(Saved entries)

•••

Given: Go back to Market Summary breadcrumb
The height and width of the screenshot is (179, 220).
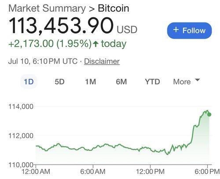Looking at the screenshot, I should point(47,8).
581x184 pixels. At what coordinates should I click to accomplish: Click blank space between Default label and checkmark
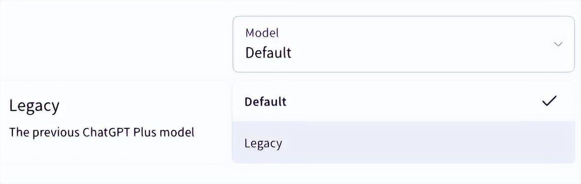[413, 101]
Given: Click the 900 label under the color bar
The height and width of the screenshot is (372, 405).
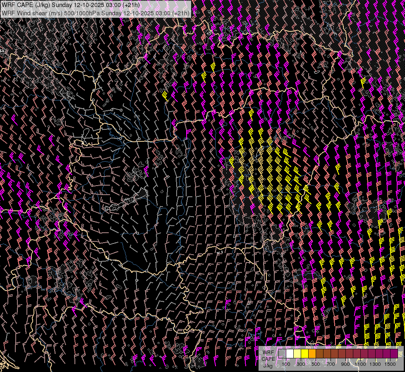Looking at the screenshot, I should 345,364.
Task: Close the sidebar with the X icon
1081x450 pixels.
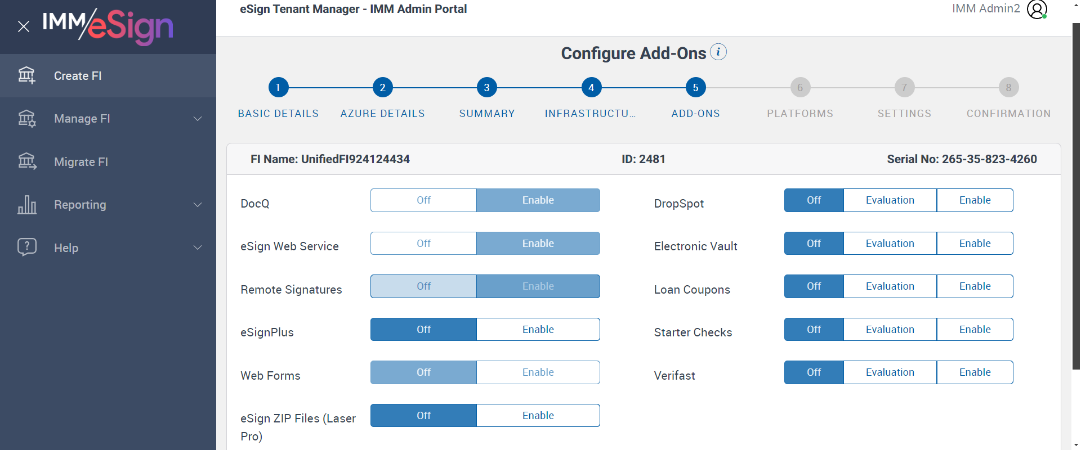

•••

Exercise details
Using the records above, report each line with the string "Given".

Output for this exercise
Given: Go back to Market Summary breadcrumb
Given: Click the 900 label under the color bar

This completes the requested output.